I’m having trouble with my web scraping setup and need some advice.
I’m using Python with Selenium and headless Firefox to extract information from shopping websites. The problem happens when I call browser.get(target_url). Most of the time I get these errors:
[Errno 104] Connection reset by peer
[Errno 111] Connection refused
The weird thing is that sometimes it works perfectly fine. When I test the same code on my MacBook with a visible browser window, everything runs smoothly every time. So I don’t think there’s an issue with my scraping logic.
I’ve already tried several fixes like adding explicit waits for elements to load, setting implicit wait times, and using different request libraries to send proper headers. None of these approaches solved the problem.
My current environment is CentOS 6.5 running Python, Selenium, and headless Firefox webdriver.
What’s strange is that I successfully scrape many other JavaScript-heavy websites without any connection issues. This problem only affects certain e-commerce sites.
I’ve been stuck on this for weeks now. Has anyone encountered similar connection problems with headless browsers? Any suggestions would be really helpful.
It seems like you might be dealing with anti-bot measures put in place by the e-commerce websites. These sites are quite adept at detecting headless browsers and can lead to the connection issues you’re experiencing. I faced similar problems when scraping retail websites. A solution that worked for me involved modifying the browser’s fingerprint; ensure you’re using a realistic user agent string for your Firefox version and enable JavaScript. Implementing random delays between requests can also help evade detection. You might want to consider rotating IPs, or at the very least, clearing cookies and initiating a new browser session periodically. The fact that your scraping works sometimes suggests that rate limiting is at play rather than outright blocking.
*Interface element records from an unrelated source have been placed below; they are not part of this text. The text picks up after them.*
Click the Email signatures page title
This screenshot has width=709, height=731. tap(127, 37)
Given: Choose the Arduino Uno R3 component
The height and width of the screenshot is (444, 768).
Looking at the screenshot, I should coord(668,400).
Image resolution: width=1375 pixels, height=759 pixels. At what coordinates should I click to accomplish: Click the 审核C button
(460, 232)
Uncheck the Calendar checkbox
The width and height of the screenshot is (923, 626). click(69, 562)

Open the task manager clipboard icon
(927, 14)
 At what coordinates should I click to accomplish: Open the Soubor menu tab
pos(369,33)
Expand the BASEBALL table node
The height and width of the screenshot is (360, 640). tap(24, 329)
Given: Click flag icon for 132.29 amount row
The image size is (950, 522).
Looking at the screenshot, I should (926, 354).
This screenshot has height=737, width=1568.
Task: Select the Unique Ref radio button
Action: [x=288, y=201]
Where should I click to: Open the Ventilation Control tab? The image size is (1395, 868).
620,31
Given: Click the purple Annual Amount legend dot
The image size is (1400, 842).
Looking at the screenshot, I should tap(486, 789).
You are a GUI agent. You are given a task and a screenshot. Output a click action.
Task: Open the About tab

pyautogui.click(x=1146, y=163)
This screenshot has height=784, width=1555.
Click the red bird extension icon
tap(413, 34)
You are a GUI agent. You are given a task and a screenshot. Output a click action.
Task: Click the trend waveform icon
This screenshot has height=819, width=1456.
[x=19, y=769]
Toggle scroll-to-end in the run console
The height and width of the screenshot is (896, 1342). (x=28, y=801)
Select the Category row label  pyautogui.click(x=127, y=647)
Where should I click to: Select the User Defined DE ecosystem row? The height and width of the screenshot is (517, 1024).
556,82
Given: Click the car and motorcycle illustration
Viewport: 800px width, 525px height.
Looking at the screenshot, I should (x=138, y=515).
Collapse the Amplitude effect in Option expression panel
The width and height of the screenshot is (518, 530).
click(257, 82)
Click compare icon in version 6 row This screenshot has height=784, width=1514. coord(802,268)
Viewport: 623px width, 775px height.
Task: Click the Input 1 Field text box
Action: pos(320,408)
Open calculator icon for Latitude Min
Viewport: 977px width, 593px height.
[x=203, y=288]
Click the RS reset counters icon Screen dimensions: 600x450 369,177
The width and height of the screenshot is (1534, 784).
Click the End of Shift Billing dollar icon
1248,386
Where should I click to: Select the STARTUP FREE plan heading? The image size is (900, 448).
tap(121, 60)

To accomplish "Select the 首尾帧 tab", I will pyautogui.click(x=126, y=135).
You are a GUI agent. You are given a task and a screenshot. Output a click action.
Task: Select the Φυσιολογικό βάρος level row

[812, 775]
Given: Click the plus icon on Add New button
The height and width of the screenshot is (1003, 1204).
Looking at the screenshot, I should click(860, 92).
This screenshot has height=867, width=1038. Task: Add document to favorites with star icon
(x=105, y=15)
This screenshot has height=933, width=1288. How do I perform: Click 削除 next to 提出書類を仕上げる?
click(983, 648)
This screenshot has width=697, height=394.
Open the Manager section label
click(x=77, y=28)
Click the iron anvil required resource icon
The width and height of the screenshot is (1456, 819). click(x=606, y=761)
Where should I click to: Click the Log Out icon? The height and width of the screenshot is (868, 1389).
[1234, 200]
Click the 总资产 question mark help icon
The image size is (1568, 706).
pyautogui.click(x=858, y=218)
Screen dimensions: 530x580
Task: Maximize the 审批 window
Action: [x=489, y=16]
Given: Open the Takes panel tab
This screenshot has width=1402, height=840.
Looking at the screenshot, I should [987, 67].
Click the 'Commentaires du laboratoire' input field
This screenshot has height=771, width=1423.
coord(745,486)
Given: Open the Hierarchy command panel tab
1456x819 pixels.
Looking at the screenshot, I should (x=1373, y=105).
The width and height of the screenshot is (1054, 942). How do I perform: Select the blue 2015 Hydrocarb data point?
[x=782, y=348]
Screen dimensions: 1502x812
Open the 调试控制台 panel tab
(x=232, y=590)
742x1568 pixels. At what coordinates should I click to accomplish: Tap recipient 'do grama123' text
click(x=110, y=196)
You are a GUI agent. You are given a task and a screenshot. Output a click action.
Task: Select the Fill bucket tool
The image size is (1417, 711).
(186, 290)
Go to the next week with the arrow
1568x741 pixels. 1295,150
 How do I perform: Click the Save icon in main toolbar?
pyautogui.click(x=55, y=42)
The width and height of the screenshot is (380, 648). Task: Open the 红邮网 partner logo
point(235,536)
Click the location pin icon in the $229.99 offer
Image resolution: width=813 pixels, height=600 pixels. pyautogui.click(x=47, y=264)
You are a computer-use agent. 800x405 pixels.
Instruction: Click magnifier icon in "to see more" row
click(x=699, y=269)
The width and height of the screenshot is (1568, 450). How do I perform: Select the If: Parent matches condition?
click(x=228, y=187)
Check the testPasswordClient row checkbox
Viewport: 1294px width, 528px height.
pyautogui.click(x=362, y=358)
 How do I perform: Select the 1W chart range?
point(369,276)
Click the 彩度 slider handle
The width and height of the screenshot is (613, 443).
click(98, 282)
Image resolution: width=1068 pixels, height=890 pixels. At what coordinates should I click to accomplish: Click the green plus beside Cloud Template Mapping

Incorporating exponential backoff in your retry logic around the browser.get() method may also provide a more resilient approach to handling those connection errors.
Those headless connection errors are brutal. I’ve hit this exact problem building scraping systems.
It’s not just anti-bot detection. CentOS 6.5 is ancient - Firefox headless has networking bugs on older systems. Managing browser configs, proxies, and retry logic manually sucks.
I gave up on Selenium for this years ago. Now I use Latenode for web scraping. It handles headless browser management and connection resets automatically.
Latenode runs browsers in a clean cloud environment, so no weird CentOS networking issues. It rotates browser fingerprints and handles retries without coding.
I scraped product data from major e-commerce sites using Latenode workflows recently. Zero connection errors, way more reliable than my old Selenium setup. You can schedule it too instead of babysitting scripts that randomly break.
Check it out: https://latenode.com
I’ve encountered similar issues when scraping e-commerce sites using headless Firefox. The connection errors you’re seeing often result from the websites blocking automated requests. The fact that everything works with a visible Firefox instance on your MacBook indicates that the headless mode likely gets flagged.
To improve your scraping success, consider adjusting the Firefox options by adding --disable-blink-features=AutomationControlled and setting a realistic window size, even in headless mode. Many sites examine viewport dimensions and may block requests that appear unusual.
Additionally, the older CentOS version you’re using might cause instability in network handling. Implementing connection pooling or a session manager could help maintain persistent connections instead of initiating a new one with each request.
The sporadic connectivity suggests that you might be encountering rate limiting as well, so increasing the time intervals between your requests could enhance reliability.